Though the Explorers Club claims as members the first people to reach the North and South Poles, the summit of Mount Everest and the surface of the moon, they have currently turned their attention to a more familiar location: 46 East 70th street.
Last week they revealed “a bit of archaeology unseen for years” in a public open house – complete with bagpipe music – at the international club’s headquarters; scaffolding had been removed after five years from a portion of the Lowell Thomas Building’s façade. Phase I of the building’s renovations was complete.
Walking by an entryway photograph of member Buzz Aldrin hopping across the moon (another member later noted to us that they had once helped him find his glasses), The Observer began the ascent up the creaking, century-old, dark-wood stairs. On the landing, we discovered one of many club artifacts on display for the day – a “polar time capsule,” which was set adrift from the North Pole in 1986, rediscovered three years later and 2,000 miles away.
The club took over their Upper East Side mansion in 1964, but it was built in 1912 by Stephen Clark, with family money amassed from his grandfather’s role as head of the Singer Sewing Machine Company. Club president Lorie Karnath began the building’s current $2 million, two-phase renovation a little over two years ago when she was elected.
Karnath – who walked the streets of New York, inspecting other buildings in order to select an architect for the project — welcomed us, and about 20 others, to the open house with a building-shaped pin on which the project slogan was printed: “Cultural Heritage Starts at HQ.” The six-story building was lit largely by natural light shining through the newly revealed three-story bay windows overlooking the terrace. Rows of science books lined the room inside, while a chronology of Explorers Club flags hung on the wooden walls of the adjacent lecture room. The completed renovation also included repairing 114 stained-glass windows. Phase II will focus on the terrace and colonnade.
Architectural heritage aside, the club’s history exists also in its members.
“There are a lot of people here who are unusual,” said Don Morley, who had just arrived from Texas wearing his Explorers Club tie. “Your peers are doing very interesting things as a rule.” (On one expedition with club members, Morley traveled in a submarine to see the remains of the Titanic, and as a souvenir he kept a Styrofoam cup on which he had scrawled a note that shrank to the size of a thimble due to the change in pressure.)
To gain full-fledged entry into the club as a “fellow”, one need not to have graduated from an Ivy League college or even know how to play squash, but solely to have contributed to scientific knowledge, “usually evidenced by scientific publications documenting fieldwork or explorations.”
“I feel that it’s all about curiosity and asking questions,” explained Ms. Karnath, who had just returned from digging up dinosaur bones in Canada the weekend before.
We asked Ms.
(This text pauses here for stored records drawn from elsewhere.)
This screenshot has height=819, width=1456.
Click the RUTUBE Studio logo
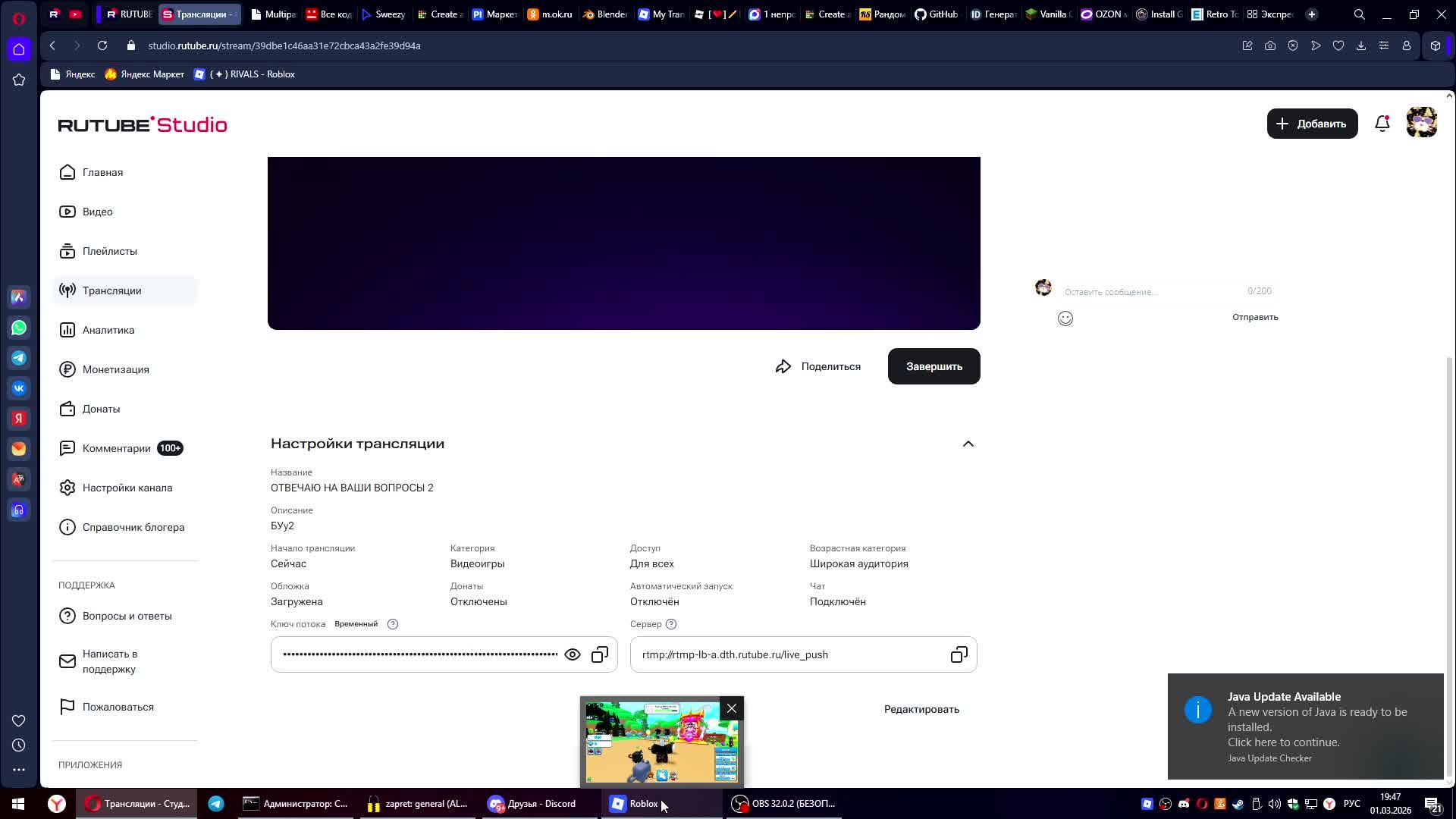[143, 124]
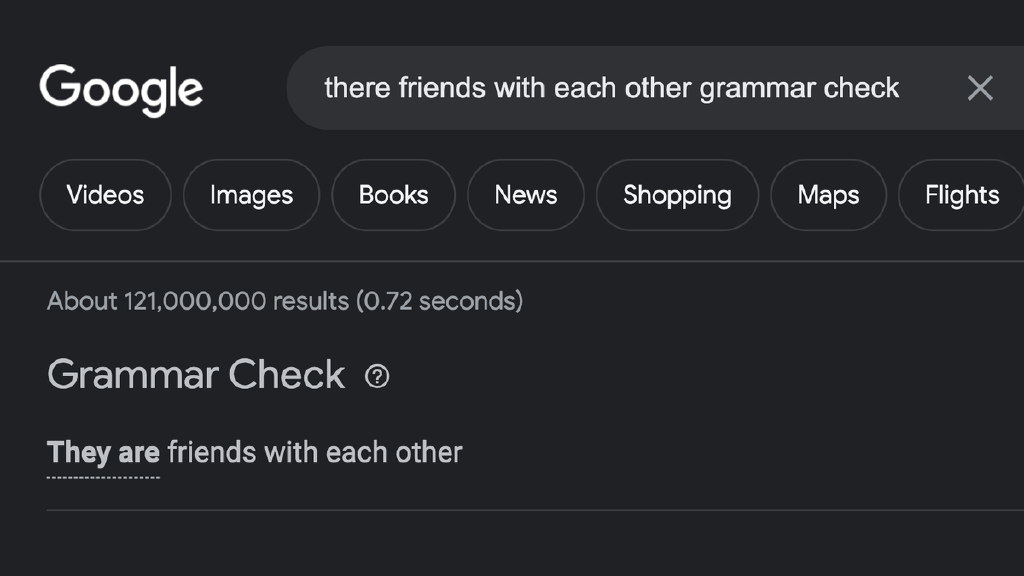
Task: Place cursor on "check" in the search query
Action: click(862, 88)
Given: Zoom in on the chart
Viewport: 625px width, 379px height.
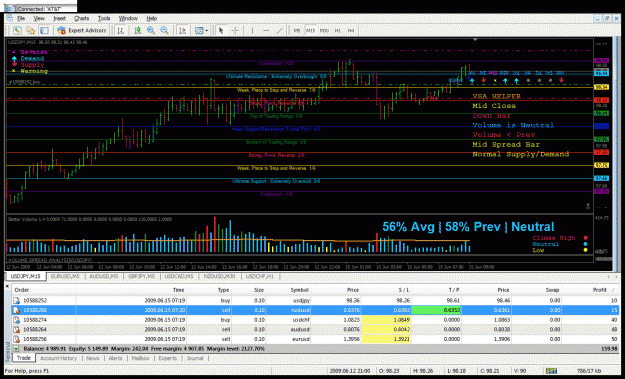Looking at the screenshot, I should tap(151, 30).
Karnath, sitting in her office cluttered with more books and artifacts, about the acceptance rate: “If you’re qualified, you get in. Let’s put it that way,” she said. In the NYC chapter, there are more than 500 members.
According to cultural preservation enthusiast Mabel Purkerson who was visiting from her chapter in St. Louis, even the cat went through a selection process: he was chosen by the president of the Philadelphia Explorer’s Club chapter out of 32 felines “interviewed.”